» Stored items from a collection
------

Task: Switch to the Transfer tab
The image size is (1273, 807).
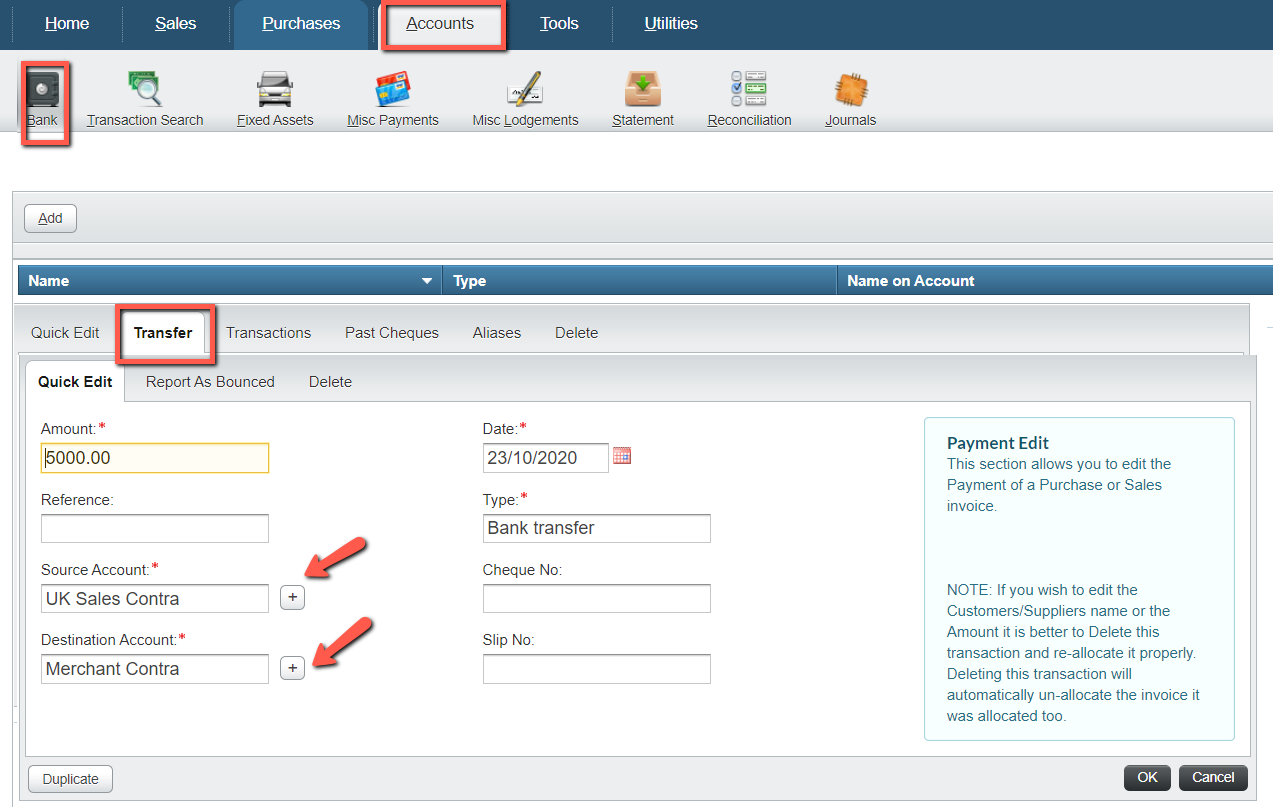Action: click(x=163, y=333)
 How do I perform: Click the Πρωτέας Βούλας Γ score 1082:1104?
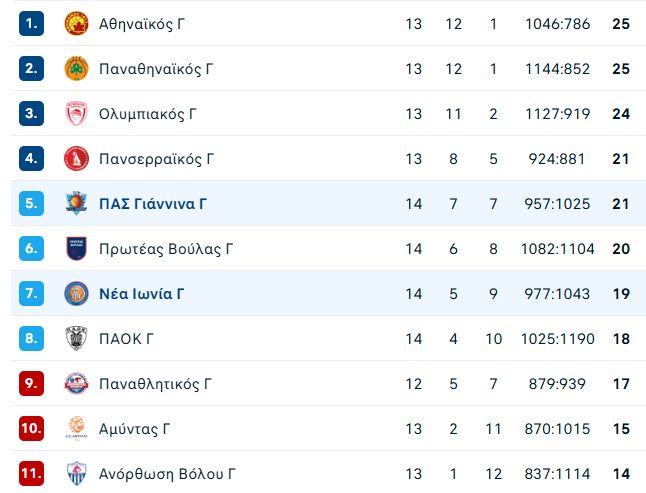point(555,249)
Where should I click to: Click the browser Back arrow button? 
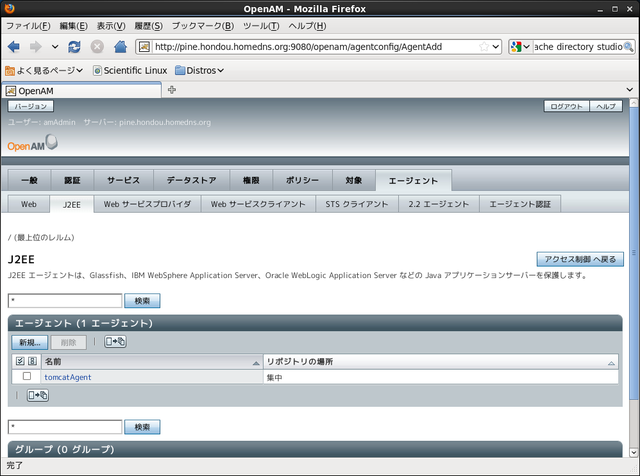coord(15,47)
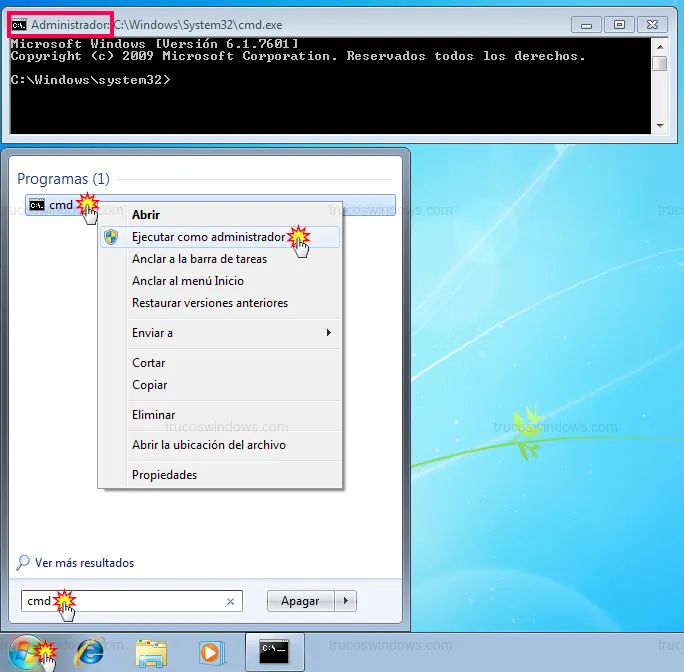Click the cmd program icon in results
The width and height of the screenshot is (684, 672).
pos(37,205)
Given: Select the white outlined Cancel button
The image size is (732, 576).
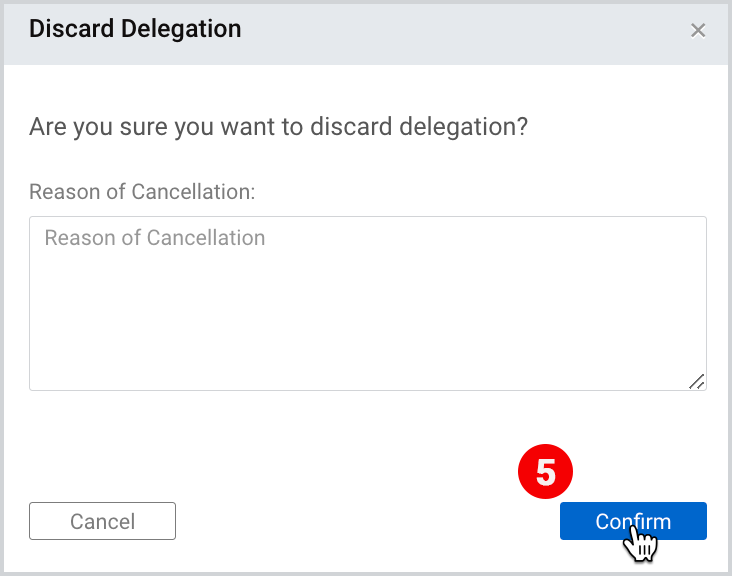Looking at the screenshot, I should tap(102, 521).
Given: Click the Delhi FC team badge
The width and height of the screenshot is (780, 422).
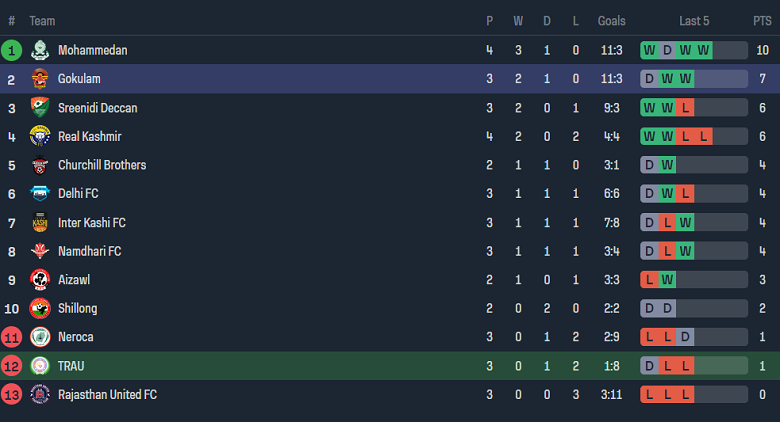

------

» Task description
In the copy, no pictures should appear; the records themselves must be repeated exactly.

» Answer section
Task: Switch to the Transfer tab
The image size is (1273, 807).
Action: click(x=163, y=333)
 How do I perform: Click the Πρωτέας Βούλας Γ score 1082:1104?
point(555,249)
Where should I click to: Click the browser Back arrow button? 
coord(15,47)
Click the cmd program icon in results
The width and height of the screenshot is (684, 672).
pos(37,205)
Given: Select the white outlined Cancel button
The image size is (732, 576).
Looking at the screenshot, I should tap(102, 521).
Given: Click the Delhi FC team badge
The width and height of the screenshot is (780, 422).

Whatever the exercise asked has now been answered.